BACKGROUND: The integration of novel antibody-mediated targeted therapies into both relapsed/refractory (R/R) and frontline pediatric acute lymphoblastic leukemia (ALL) treatment protocols has led to critical advancements in the field. Current research efforts focus on optimizing targeted therapies to enhance precision and efficacy while minimizing toxicity by reducing chemotherapy. A notable example is the addition of blinatumomab demonstrating superiority of over conventional chemotherapy, with an 8% increase in disease-free survival (DFS) at an interim analysis, reaching 96%. Inotuzumab ozogamicin (InO) has also shown promise, achieving nearly a 70% complete response (CR) rate in pediatric R/R B-cell ALL (B-ALL) trials. Additionally, daratumumab in T-cell ALL (T-ALL) and chimeric antigen receptor (CAR) T-cell therapies, particularly CD19-directed (B-ALL) and CD7-directed (T-ALL) strategies are under active investigation.

SUMMARY: This review will provide an overview of targeted antibody-mediated immunotherapies in both B-ALL and T-ALL, with a focus on their pediatric applications, supporting data, and future prospects.
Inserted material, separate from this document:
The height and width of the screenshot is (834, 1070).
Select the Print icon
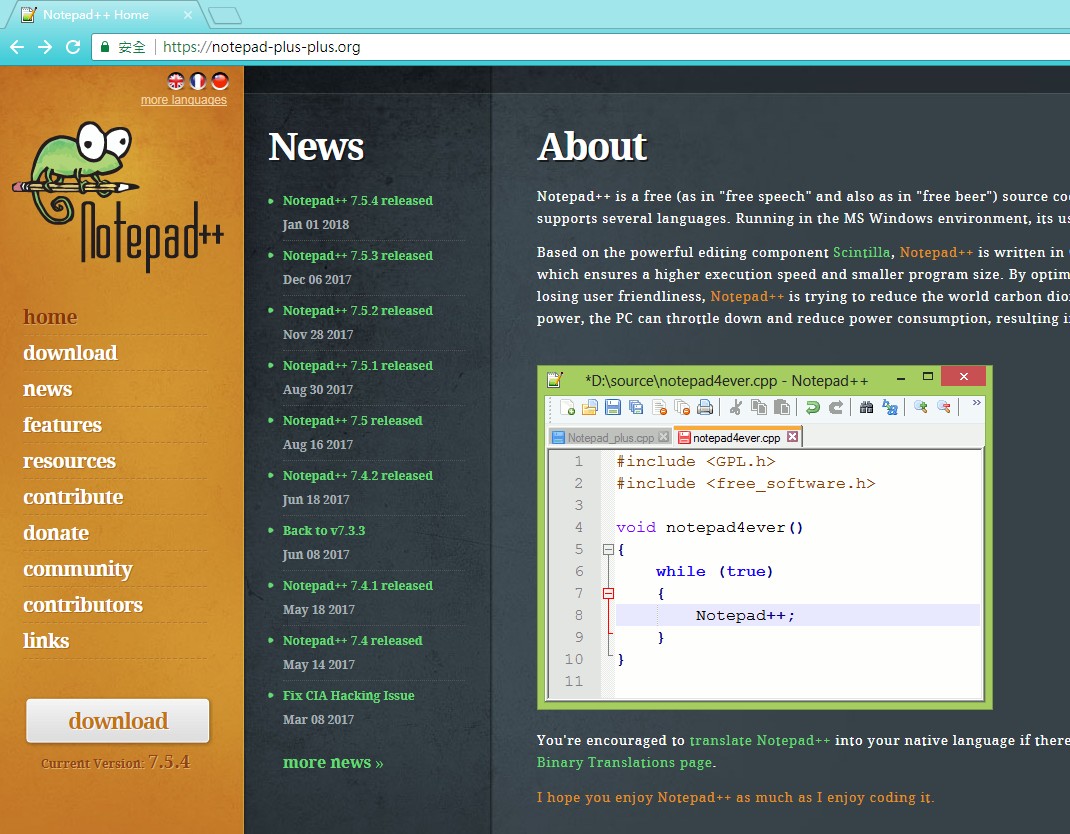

KEY MESSAGES: The next cycle of front-line trials in pediatric ALL will incorporate more immunotherapy with reduction of chemotherapy. Subsequent trials will utilize more concurrent chemoimmunotherapy blocks as precision testing and risk-adapted therapy will continue to develop. These advancements reflect a paradigm shift toward more precise, less toxic treatment strategies in pediatric ALL.